## Prompt
Format as a JSON list of strings, one per line, the rows from the line with "Where should I" up to and including the line with "pos(19,103)", leaving out blank lines.

## Supplied entries
· · · ·

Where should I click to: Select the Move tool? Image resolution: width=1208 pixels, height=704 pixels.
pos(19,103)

· · · ·

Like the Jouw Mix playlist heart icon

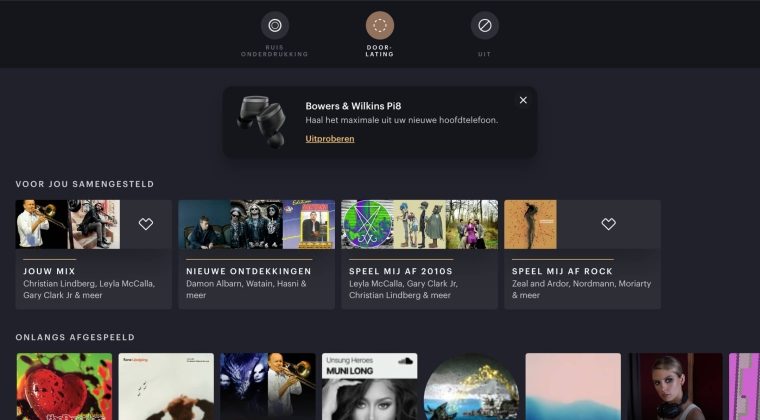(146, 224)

· · · ·

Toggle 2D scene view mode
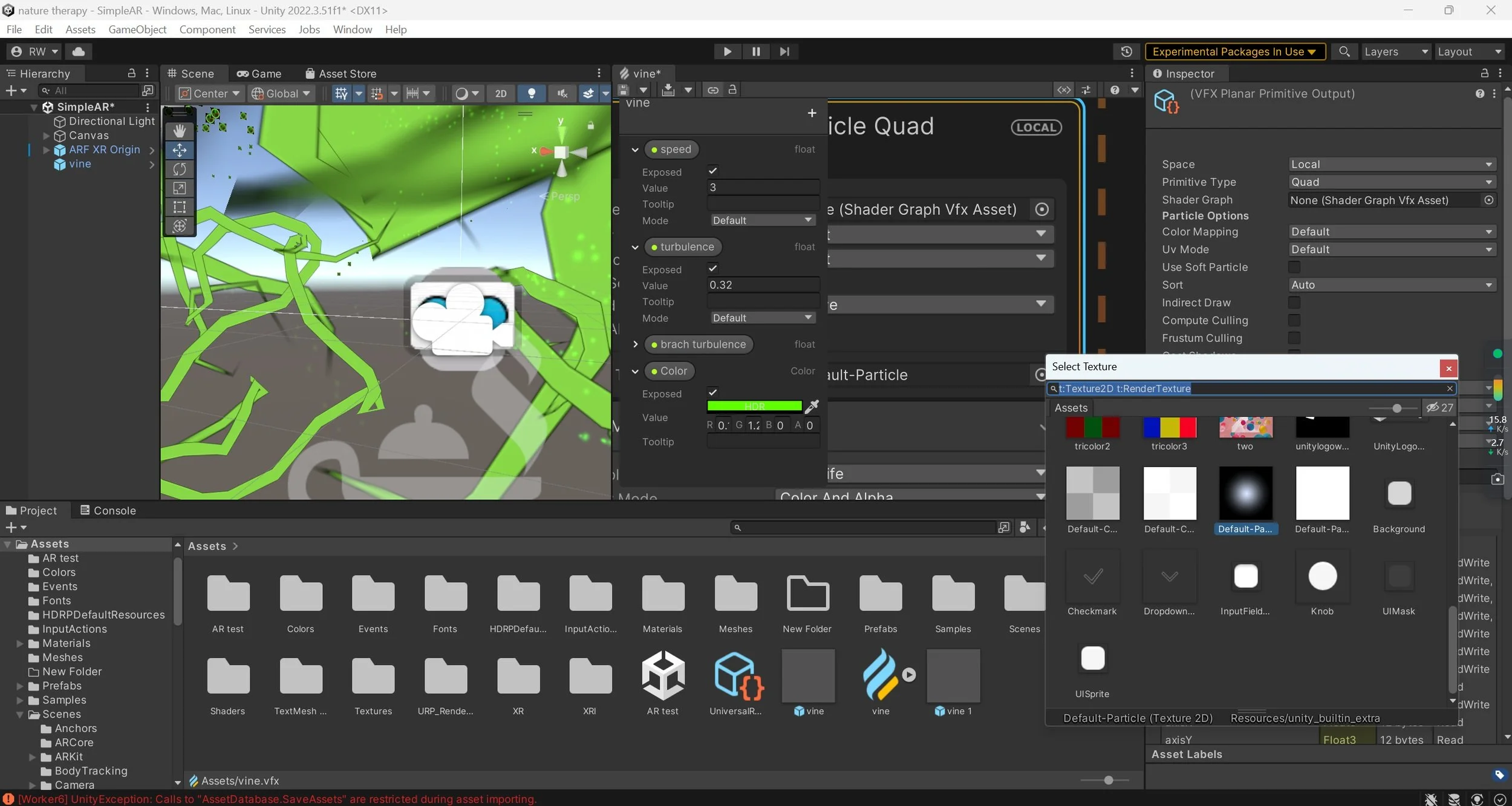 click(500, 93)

· · · ·

## Answer below
[
  "Where should I click to: Select the Move tool? Image resolution: width=1208 pixels, height=704 pixels.",
  "pos(19,103)"
]